**AIM**. Locate each line in the records that contains the string "Viewport" and copy those lines.

**GIVEN DATA**.
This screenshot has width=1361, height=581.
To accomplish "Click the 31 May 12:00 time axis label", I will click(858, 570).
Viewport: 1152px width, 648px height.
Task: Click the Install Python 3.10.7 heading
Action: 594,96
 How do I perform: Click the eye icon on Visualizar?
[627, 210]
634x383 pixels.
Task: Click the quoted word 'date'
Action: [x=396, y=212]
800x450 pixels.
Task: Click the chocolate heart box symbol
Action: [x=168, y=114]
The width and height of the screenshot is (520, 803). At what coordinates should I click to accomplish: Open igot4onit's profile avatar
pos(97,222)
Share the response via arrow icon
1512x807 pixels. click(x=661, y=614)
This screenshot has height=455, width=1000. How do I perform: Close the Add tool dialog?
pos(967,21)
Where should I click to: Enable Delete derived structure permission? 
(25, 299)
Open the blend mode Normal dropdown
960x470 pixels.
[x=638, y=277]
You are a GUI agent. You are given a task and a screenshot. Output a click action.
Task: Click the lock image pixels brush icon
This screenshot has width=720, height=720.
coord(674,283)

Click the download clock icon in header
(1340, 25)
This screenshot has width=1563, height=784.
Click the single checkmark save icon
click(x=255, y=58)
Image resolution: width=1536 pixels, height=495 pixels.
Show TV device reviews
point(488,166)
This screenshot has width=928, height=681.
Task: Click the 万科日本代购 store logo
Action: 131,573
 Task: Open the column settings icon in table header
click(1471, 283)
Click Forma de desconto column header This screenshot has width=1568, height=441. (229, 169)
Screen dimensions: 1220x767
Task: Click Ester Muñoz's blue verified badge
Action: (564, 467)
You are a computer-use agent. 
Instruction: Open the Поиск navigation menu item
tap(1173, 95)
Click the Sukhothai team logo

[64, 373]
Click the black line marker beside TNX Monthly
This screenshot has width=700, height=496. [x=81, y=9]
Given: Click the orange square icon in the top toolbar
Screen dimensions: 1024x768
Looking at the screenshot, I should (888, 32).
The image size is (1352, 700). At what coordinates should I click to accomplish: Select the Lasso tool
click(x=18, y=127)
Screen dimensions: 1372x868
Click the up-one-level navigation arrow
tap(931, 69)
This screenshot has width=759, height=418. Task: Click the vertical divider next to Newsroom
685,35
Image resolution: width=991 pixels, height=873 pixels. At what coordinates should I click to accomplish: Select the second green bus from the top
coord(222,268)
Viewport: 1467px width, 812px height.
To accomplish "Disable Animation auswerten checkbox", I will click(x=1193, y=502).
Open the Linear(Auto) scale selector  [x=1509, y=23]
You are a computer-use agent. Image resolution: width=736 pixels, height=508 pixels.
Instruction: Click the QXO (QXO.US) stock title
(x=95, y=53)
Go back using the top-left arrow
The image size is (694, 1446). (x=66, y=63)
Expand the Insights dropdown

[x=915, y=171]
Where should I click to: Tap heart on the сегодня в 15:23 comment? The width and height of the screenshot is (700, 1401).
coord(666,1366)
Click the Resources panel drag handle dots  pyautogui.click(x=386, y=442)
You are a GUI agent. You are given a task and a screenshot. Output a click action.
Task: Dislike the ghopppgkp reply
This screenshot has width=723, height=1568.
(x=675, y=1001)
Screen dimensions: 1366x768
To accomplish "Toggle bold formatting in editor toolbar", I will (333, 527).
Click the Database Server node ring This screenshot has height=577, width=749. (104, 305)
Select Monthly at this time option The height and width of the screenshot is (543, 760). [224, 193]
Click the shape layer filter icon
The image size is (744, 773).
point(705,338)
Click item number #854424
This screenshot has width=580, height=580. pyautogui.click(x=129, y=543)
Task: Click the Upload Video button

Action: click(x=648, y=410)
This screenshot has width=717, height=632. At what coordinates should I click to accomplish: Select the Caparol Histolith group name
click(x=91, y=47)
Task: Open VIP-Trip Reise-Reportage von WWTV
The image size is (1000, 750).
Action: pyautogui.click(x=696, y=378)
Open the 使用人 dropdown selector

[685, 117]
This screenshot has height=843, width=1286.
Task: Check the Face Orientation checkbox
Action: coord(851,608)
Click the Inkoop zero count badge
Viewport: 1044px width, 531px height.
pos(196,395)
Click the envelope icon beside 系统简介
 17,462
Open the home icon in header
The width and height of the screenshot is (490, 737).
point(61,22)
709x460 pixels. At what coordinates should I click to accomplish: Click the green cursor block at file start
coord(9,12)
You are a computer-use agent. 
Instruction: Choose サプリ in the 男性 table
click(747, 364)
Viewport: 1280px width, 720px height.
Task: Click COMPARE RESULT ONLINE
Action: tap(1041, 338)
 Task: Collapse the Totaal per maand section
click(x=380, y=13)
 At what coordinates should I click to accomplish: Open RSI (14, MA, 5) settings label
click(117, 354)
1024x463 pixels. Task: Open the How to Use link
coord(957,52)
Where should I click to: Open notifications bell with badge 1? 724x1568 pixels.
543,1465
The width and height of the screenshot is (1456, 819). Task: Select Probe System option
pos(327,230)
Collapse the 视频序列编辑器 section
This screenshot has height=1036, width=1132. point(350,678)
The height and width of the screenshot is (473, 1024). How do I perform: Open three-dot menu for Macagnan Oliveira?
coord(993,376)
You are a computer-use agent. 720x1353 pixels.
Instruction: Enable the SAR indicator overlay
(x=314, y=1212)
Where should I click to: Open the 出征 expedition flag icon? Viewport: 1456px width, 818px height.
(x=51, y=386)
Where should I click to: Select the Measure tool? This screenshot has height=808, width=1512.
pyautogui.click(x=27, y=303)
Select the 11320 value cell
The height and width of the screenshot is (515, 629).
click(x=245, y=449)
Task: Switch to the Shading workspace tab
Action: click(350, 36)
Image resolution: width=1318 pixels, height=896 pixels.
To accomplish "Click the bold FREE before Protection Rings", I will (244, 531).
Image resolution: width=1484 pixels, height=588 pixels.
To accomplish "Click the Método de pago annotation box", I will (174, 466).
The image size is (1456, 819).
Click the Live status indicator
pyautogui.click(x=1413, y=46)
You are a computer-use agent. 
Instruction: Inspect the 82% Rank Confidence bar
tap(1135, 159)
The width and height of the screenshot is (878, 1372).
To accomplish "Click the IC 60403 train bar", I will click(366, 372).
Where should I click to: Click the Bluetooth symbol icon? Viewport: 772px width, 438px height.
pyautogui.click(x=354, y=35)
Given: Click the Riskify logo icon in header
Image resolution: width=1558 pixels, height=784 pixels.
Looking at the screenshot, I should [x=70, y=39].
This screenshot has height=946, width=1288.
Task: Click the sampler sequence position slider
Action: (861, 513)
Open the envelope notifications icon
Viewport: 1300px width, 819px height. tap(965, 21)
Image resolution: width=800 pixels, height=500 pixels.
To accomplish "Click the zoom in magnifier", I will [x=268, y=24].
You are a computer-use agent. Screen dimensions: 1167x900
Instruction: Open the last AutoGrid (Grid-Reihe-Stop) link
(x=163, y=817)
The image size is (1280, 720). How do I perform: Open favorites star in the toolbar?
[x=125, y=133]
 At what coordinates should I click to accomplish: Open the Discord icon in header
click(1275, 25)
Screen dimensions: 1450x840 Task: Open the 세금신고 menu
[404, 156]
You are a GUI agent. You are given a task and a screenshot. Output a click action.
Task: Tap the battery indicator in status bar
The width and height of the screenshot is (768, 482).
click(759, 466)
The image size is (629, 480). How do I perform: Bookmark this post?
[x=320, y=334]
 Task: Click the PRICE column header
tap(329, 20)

**COMPLETED TASK**.
Viewport: 1152px width, 648px height.
Viewport: 1467px width, 812px height.
Viewport: 1044px width, 531px height.
Viewport: 1280px width, 720px height.
Where should I click to: Open the 出征 expedition flag icon? Viewport: 1456px width, 818px height.
Where should I click to: Click the Bluetooth symbol icon? Viewport: 772px width, 438px height.
Viewport: 1300px width, 819px height. tap(965, 21)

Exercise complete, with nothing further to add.